7L’habitat s’intègre harmonieusement dans ce paysage aux lignes très amples ; il est constitué pour l’essentiel de maisons de pierre et de pisé qui paraissent assez uniformément disséminées sur l’ensemble du territoire ; mais l’examen plus attentif de cette répartition fait apparaître bien des nuances (carte n° 1).
8La dispersion intégrale est de règle sur certains plateaux comme celui des Ait Barka, à l’ouest. Ailleurs, on a plutôt affaire à une dispersion ordonnée de maisons distantes de 50 à 300 m situées à un même niveau altitudinal au pied d’un talus ou sur le rebord d’un plateau. Quelques grands parcours sont dépourvus de tout habitat et de végétation arbustive ou arborée.
9Dans certains secteurs boisés comme le bassin de l’Assif n’Ouhansal, les maisons forment des groupements lâches dans des terroirs-clairières. Sur le Mezgounane on note l’absence de maisons dans le massif forestier lui-même et la présence de nébuleuses de bergeries à l’est et à l’ouest.

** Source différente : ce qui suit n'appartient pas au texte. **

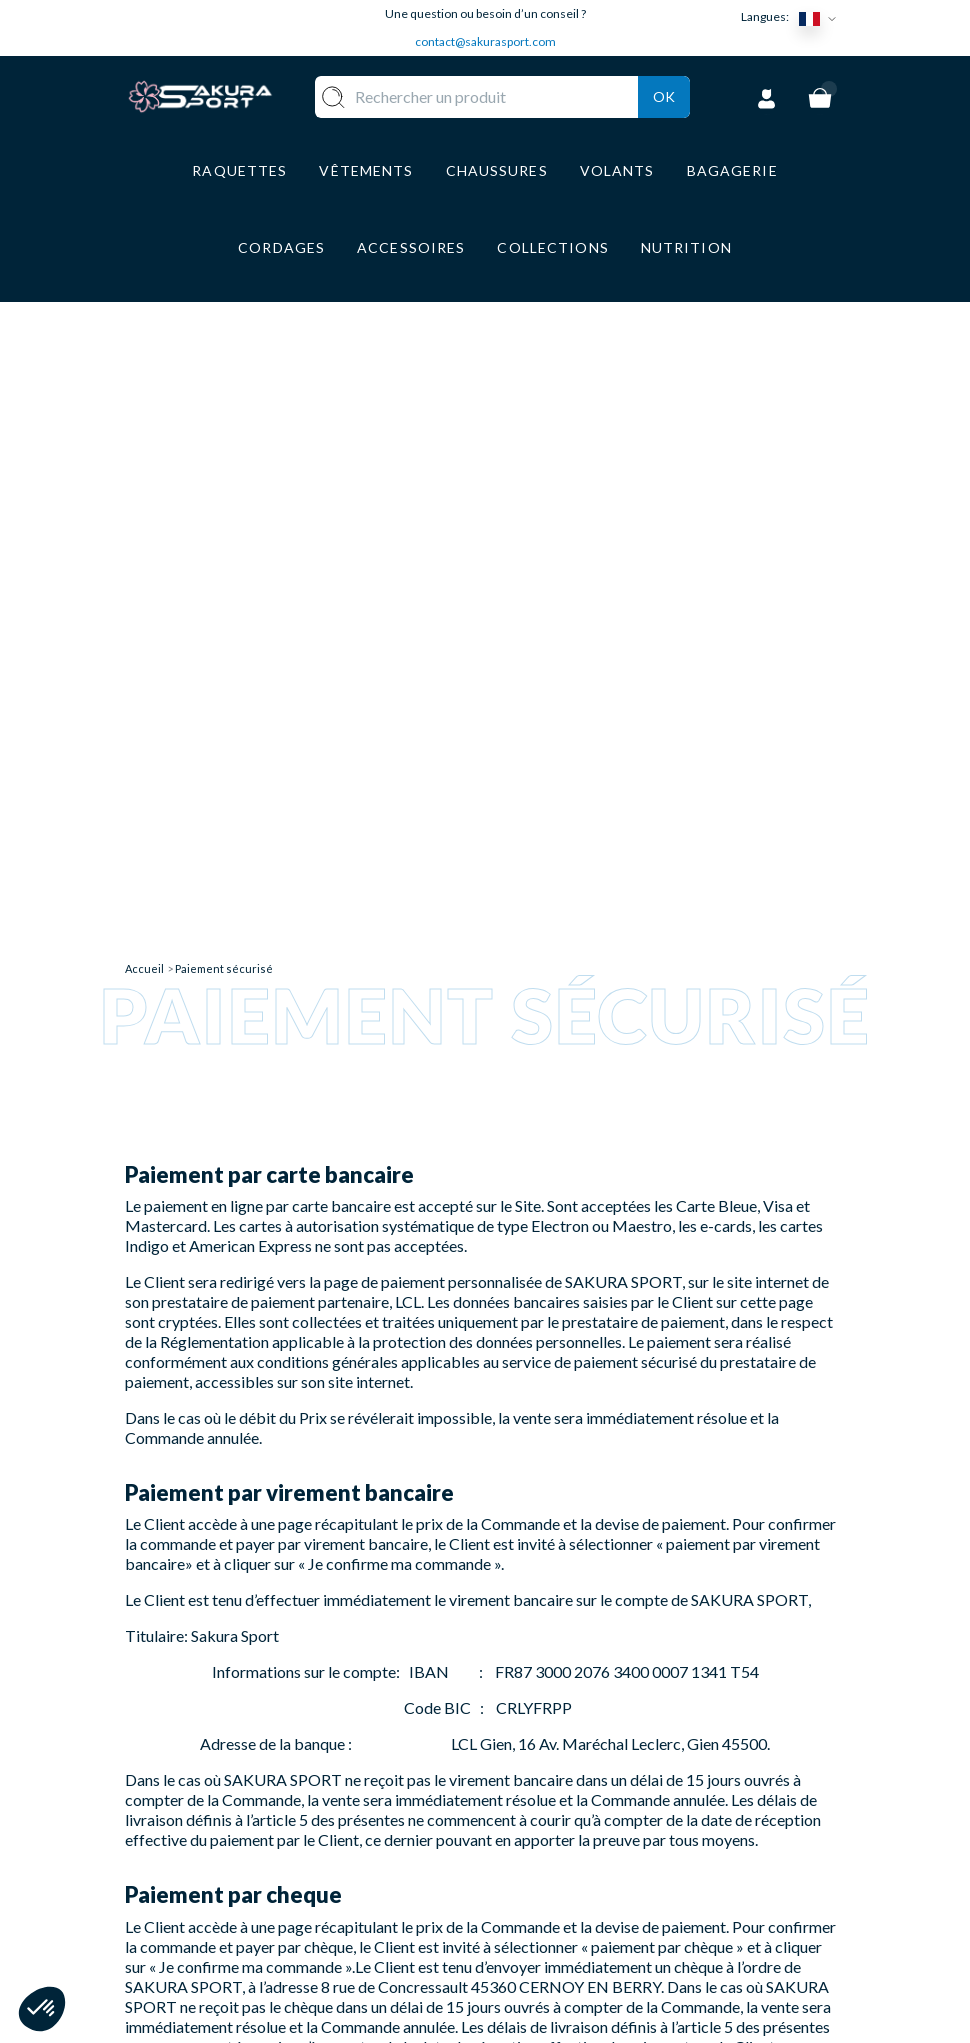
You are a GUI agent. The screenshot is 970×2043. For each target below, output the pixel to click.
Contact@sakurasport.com (218, 1894)
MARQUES (433, 1932)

1.2. Mutations du contexte socio-politique.
10L’habitat étant ici en évolution rapide, il importe moins d’en donner une description statique que d’en resaisir la dynamique. Pour ce faire, une étude particulière a été menée dans la fraction Aït Oufza choisie en raison de la diversité écologique de son territoire. Dans une vingtaine d’unités familiales d’exploitation, nous avons analysé de près les plans de maisons, les techniques et coûts de construction, les fonctions des pièces, l’évolution des modèles d’habiter (§ 3.1) ainsi que les habitats secondaires.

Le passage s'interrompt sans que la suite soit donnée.